Clav

Privacy Policy

Last updated: March 2, 2026

1. Introduction

Clav Tecnologia Ltda. ("Clav", "we", "us") is committed to protecting your privacy and personal data. This Privacy Policy describes how we collect, use, store, and share your information when you use the Clav platform ("Platform").

This policy is compliant with the Brazilian General Data Protection Law (Lei Geral de Proteção de Dados - LGPD, Law No. 13.709/2018) and other applicable data protection regulations.

2. Data Controller

Clav Tecnologia Ltda. is the data controller responsible for the processing of your personal data. For any inquiries regarding your data, you may contact us at:

contato@clav.tech

3. Data We Collect

We collect the following categories of personal data:

3.1 Data you provide directly

  • Account information: name, email address, company name, job title
  • Organization data: company name, CNPJ, address, contact information
  • Compliance documents and files uploaded to the Platform
  • Communications: messages, feedback, and support requests

3.2 Data collected automatically

  • Usage data: pages visited, features used, actions performed on the Platform
  • Device information: browser type, operating system, IP address
  • Cookies and similar technologies for session management and analytics

4. Legal Basis for Processing (LGPD)

We process your personal data based on the following legal grounds as defined by the LGPD:

  • Contract performance: Processing necessary to provide the Platform services you requested (Art. 7, V, LGPD)
  • Legitimate interest: Processing for product improvement, security, and fraud prevention (Art. 7, IX, LGPD)
  • Consent: For marketing communications and non-essential cookies, where required (Art. 7, I, LGPD)
  • Legal obligation: Processing required to comply with applicable laws and regulations (Art. 7, II, LGPD)

5. How We Use Your Data

We use your personal data to:

  • Provide, maintain, and improve the Platform services
  • Manage your account and authenticate your access
  • Process and store compliance documents securely
  • Send service-related communications and notifications
  • Analyze usage patterns to improve our services
  • Ensure the security and integrity of the Platform
  • Comply with legal and regulatory obligations

6. Data Sharing

We do not sell your personal data. We may share your data with:

  • Service providers: Third-party vendors who help us operate the Platform (cloud hosting, analytics, email delivery), subject to data processing agreements
  • Legal requirements: When required by law, regulation, or legal process
  • Business transfers: In connection with a merger, acquisition, or sale of assets, with appropriate data protection safeguards

7. Data Security

We implement appropriate technical and organizational measures to protect your personal data, including:

  • Encryption of data in transit (TLS) and at rest (AES-256)
  • Optional zero-knowledge encryption for sensitive compliance files
  • Access controls and authentication mechanisms
  • Regular security assessments and monitoring
  • Secure cloud infrastructure with AWS (Amazon Web Services)

8. Data Retention

We retain your personal data for as long as necessary to provide the Platform services and fulfill the purposes described in this policy. Specifically:

  • Account data is retained while your account is active and for a reasonable period afterward
  • Compliance documents are retained according to the applicable regulatory retention periods
  • Usage logs are retained for up to 24 months for analytics and security purposes

Upon account termination, we will delete or anonymize your personal data within a reasonable period, except where retention is required by law.

9. Your Rights (LGPD)

Under the LGPD, you have the following rights regarding your personal data:

  • Confirmation and access: Right to confirm the existence of processing and access your data
  • Correction: Right to request correction of incomplete, inaccurate, or outdated data
  • Anonymization, blocking, or deletion: Right to request anonymization, blocking, or deletion of unnecessary or excessive data
  • Data portability: Right to request portability of your data to another service provider
  • Consent withdrawal: Right to withdraw consent at any time, without affecting the lawfulness of prior processing
  • Information: Right to information about public and private entities with which we share your data
  • Opposition: Right to object to processing that does not comply with the LGPD

To exercise any of these rights, please contact us at contato@clav.tech. We will respond to your request within 15 business days.
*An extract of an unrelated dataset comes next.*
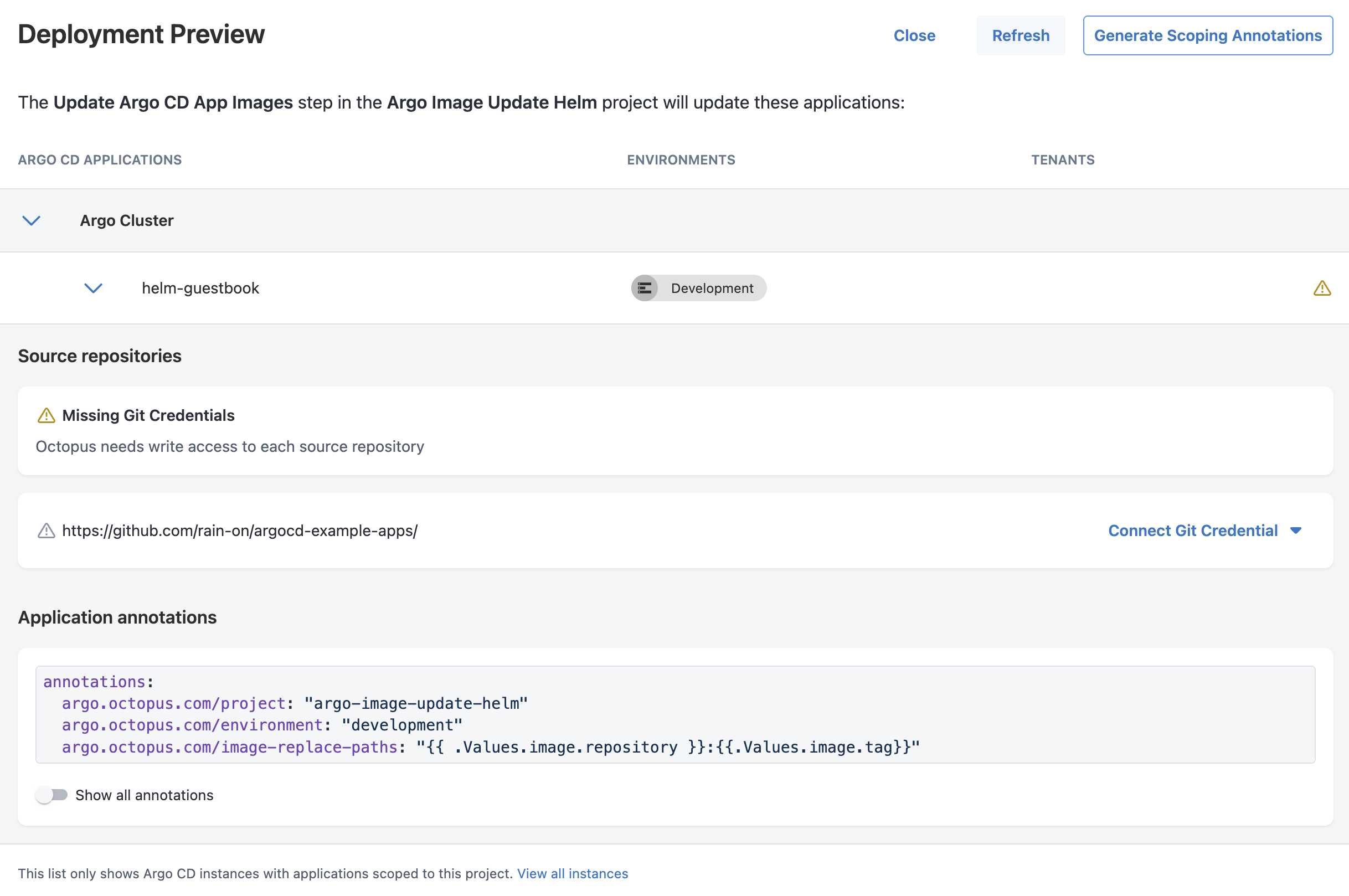Select the Argo Cluster name label
This screenshot has height=896, width=1349.
127,220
10. International Data Transfers

Your data may be processed in servers located outside of Brazil (e.g., AWS data centers). In such cases, we ensure that appropriate safeguards are in place, including standard contractual clauses and data processing agreements, in compliance with the LGPD.

11. Cookies

We use cookies and similar technologies for essential platform functionality, language preferences, and analytics. You can manage your cookie preferences through your browser settings.

12. Changes to This Policy

We may update this Privacy Policy from time to time. We will notify you of material changes by posting the updated policy on the Platform with a new effective date. We encourage you to review this policy periodically.

13. Contact and Data Protection Officer

If you have any questions about this Privacy Policy or wish to exercise your rights, please contact us at:

contato@clav.tech

You also have the right to file a complaint with the Brazilian National Data Protection Authority (ANPD) if you believe your data protection rights have been violated.